Major averages fell Friday on higher volume. A brief pause is not surprising after the majors have been moving higher over the last few weeks, with the NASDAQ Composite up 10 days in a row.
The February reading of Chicago PMI tumbled to a five-and-a-half year low of 45.8, down from 59.4 in January and below the 50 mark measuring contraction. This came on the heels of double-digit drops in production, new orders, order backlogs and employments. That said, some reports came in roughly in line with expectations including fourth-quarter GDP and University of Michigan's consumer survey, and home sales came in ahead of expectations.
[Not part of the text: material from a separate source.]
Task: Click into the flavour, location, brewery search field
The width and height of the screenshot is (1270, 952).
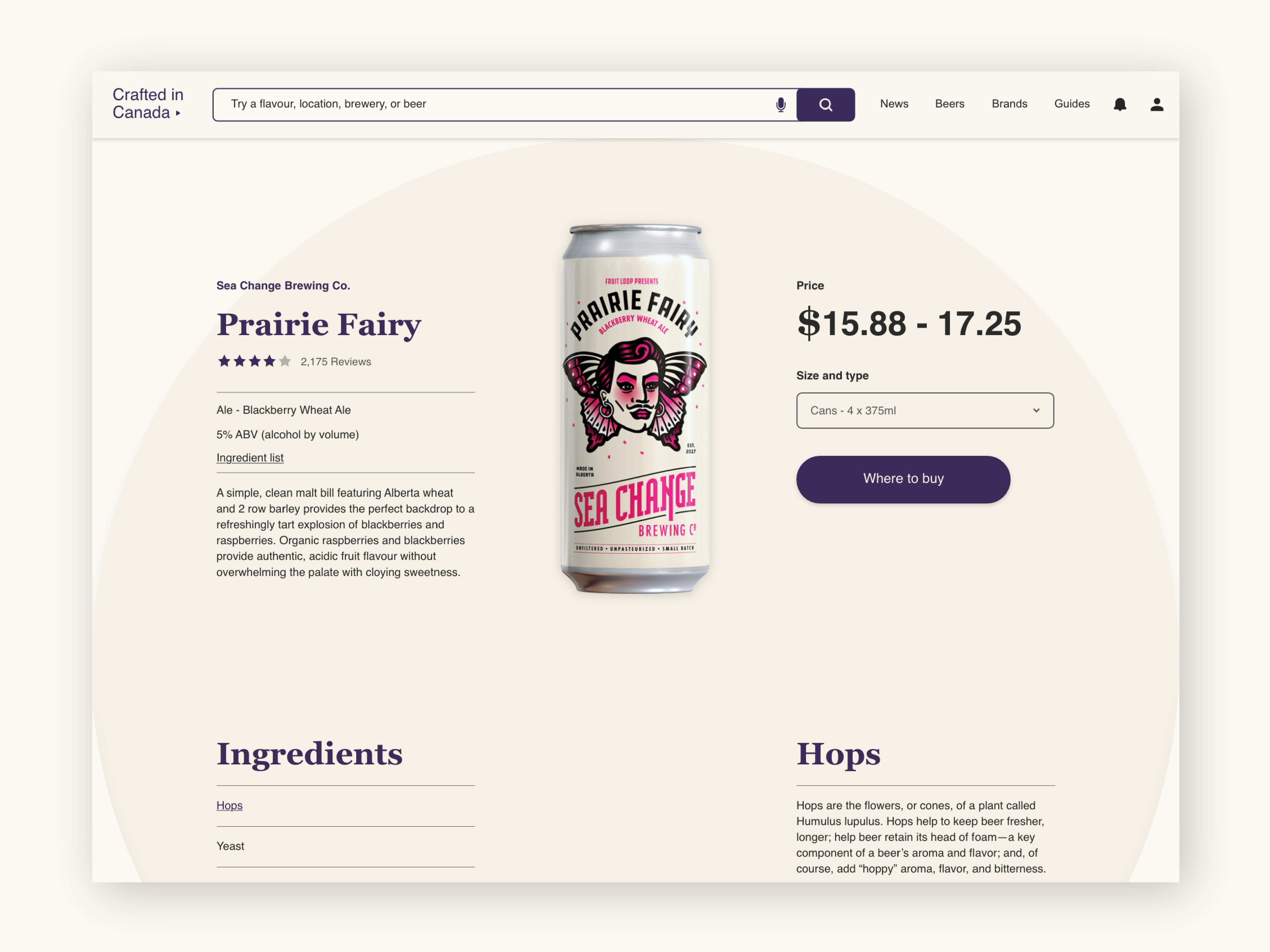Action: 494,104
The question still remains as to the accuracy behind these figures, especially when it comes to unemployment which has been cited to be far higher than what is reported since the many who have given up looking for work are then excluded from the unemployment figure. The Federal Reserve is likely to keep rates at record low levels for longer than expected since Yellen is dovish so will continue to set policy according to economic data.
As for the global economy which has been stuck in the mud, one of our close contacts is a professor at China's Dongbei University of Finance and Economics in Dalian, China. He wrote today:
"Chinese government numbers are definitely not to be trusted. This country is in a recession, never mind their supposed 7.5% growth numbers. I see the recession every day in the Development Zone. It’s real, and it’s here. When I ride my bike 10 miles up the bike trail near where I live, I pass perhaps 20 huge factories and headquarters. Of those 20, not more than 5 are actually functioning. The rest are empty and rotting. According to a local taxi driver, 200,000 people have left the Development Zone in the past three years. The Japanese companies are folding up and going home, and the Chinese companies are shrinking."
Indeed, the global economy remains unwell.